■ Try it: For the data below, give the number of lines that include the word "agent" and nothing else.

■ Data provided:
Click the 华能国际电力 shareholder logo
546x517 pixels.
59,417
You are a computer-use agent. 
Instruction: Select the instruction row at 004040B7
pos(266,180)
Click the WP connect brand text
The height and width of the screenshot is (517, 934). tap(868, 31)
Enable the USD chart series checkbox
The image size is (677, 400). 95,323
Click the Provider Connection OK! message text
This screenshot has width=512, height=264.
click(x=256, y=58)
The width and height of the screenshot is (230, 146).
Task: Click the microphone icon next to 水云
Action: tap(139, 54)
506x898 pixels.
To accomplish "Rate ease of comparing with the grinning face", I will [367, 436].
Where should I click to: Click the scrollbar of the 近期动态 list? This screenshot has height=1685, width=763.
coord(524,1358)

--

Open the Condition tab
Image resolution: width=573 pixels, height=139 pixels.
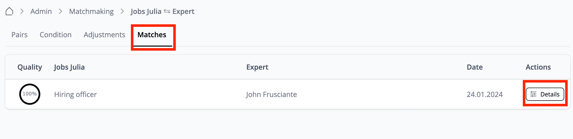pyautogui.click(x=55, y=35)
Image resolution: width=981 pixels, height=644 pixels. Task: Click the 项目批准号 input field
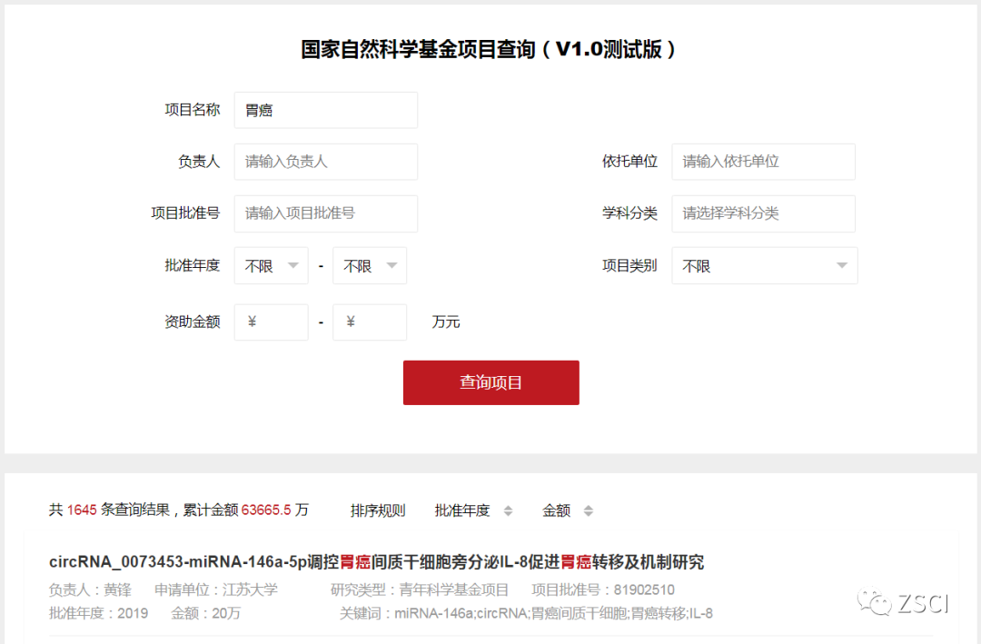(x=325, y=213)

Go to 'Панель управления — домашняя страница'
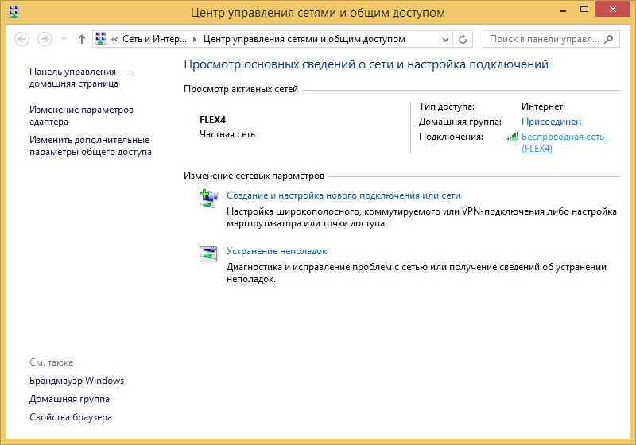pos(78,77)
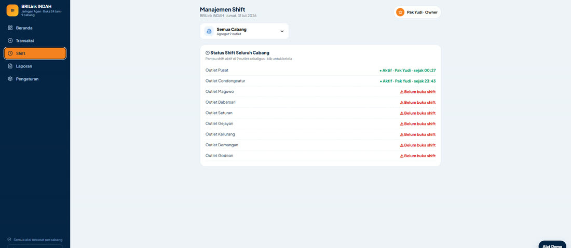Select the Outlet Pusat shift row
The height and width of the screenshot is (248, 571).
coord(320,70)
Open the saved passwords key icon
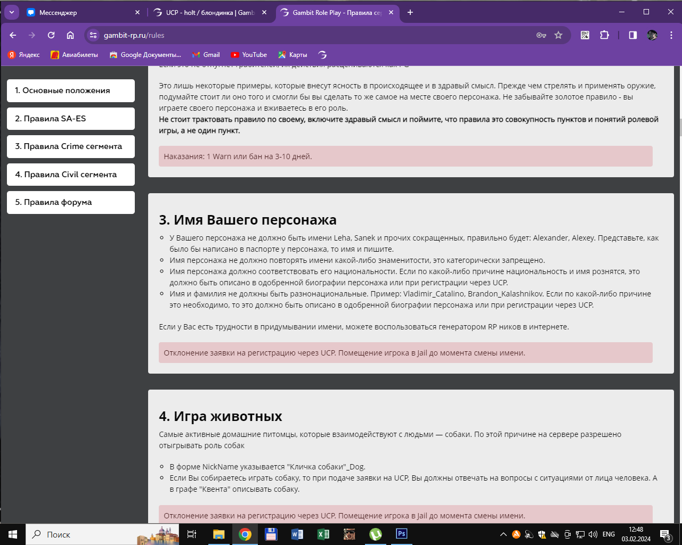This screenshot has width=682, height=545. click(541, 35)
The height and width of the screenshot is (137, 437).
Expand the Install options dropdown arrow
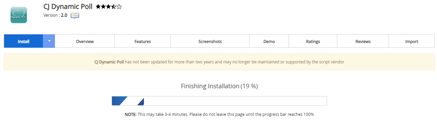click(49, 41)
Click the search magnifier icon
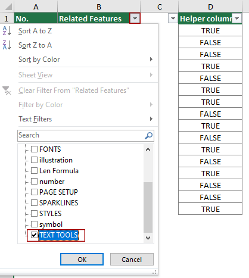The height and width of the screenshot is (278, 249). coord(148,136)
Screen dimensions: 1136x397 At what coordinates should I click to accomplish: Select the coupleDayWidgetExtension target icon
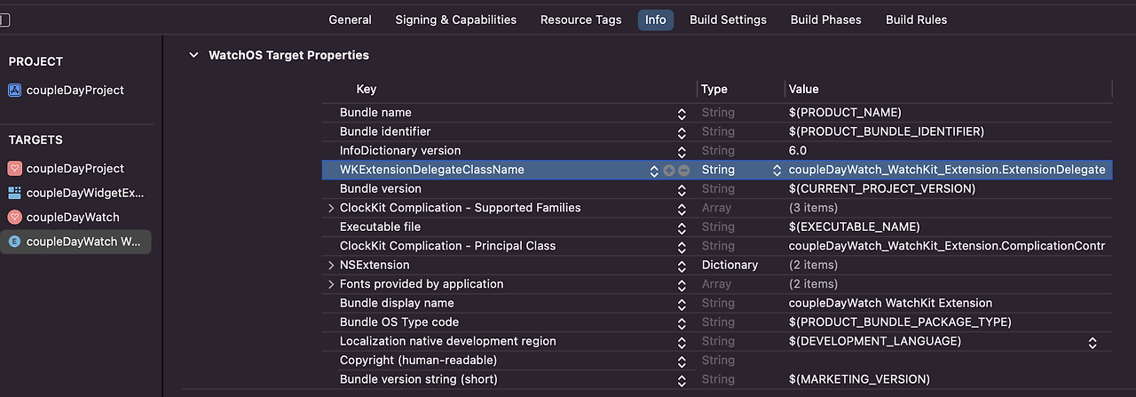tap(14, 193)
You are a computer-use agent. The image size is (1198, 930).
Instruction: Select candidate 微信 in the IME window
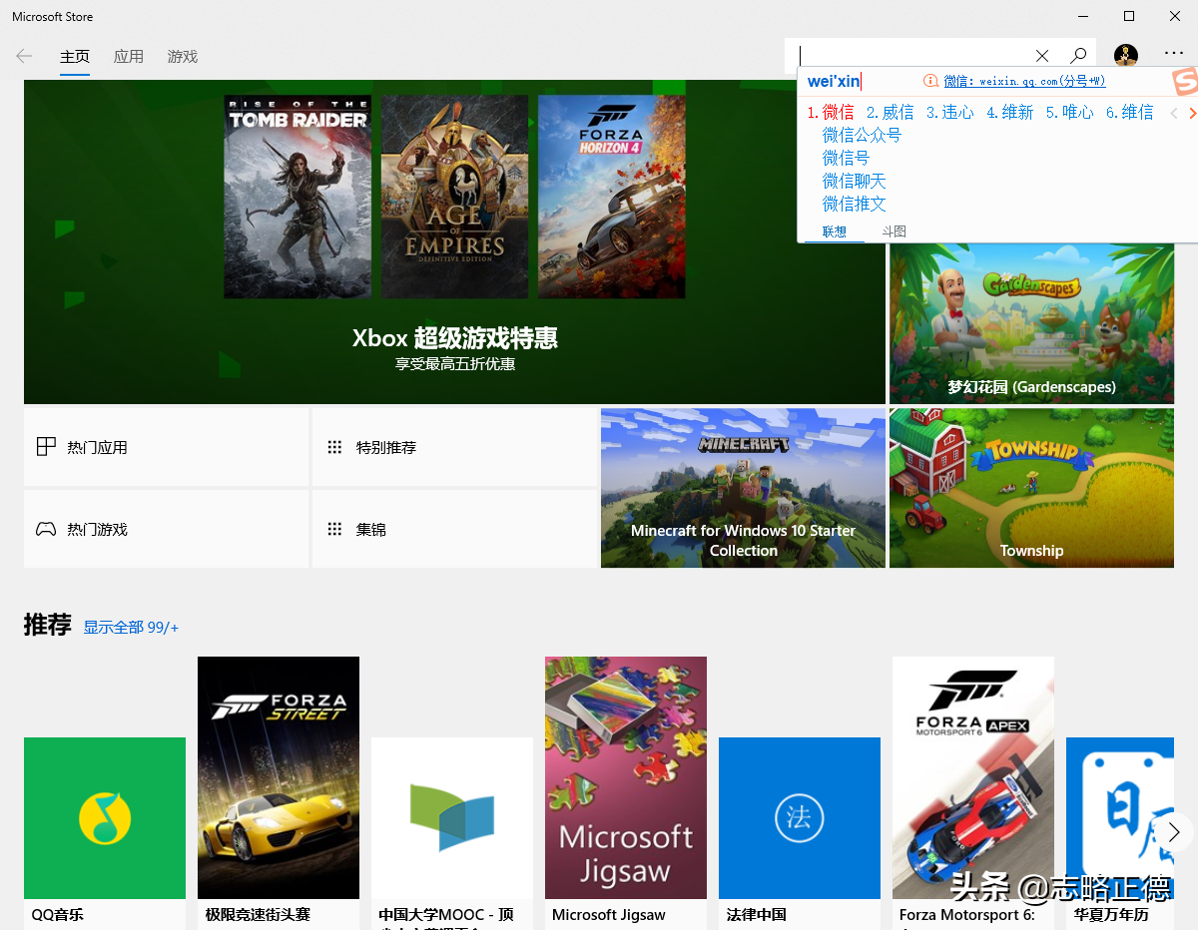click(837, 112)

* * *

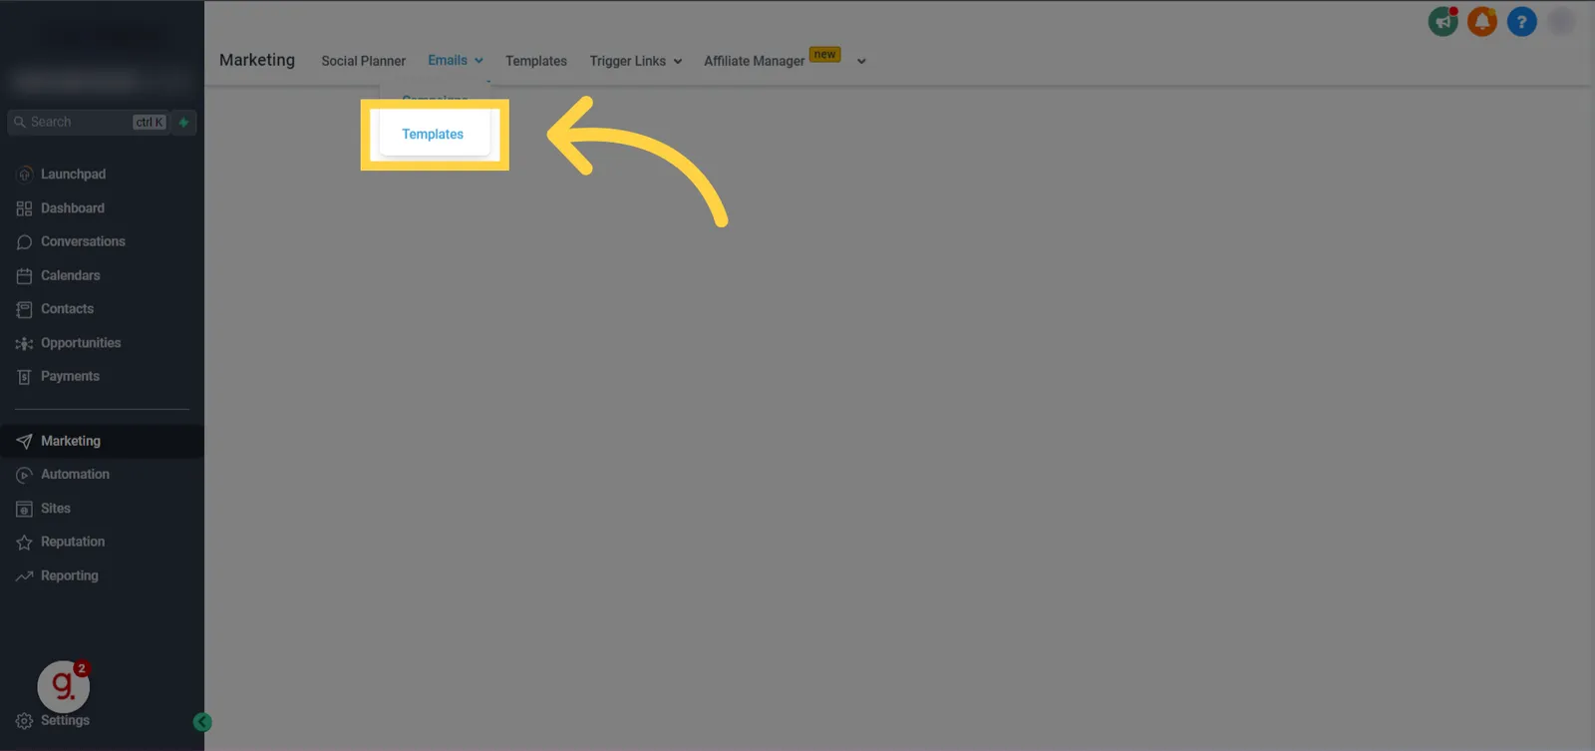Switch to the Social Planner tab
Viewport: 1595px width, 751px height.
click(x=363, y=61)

■ Output: 2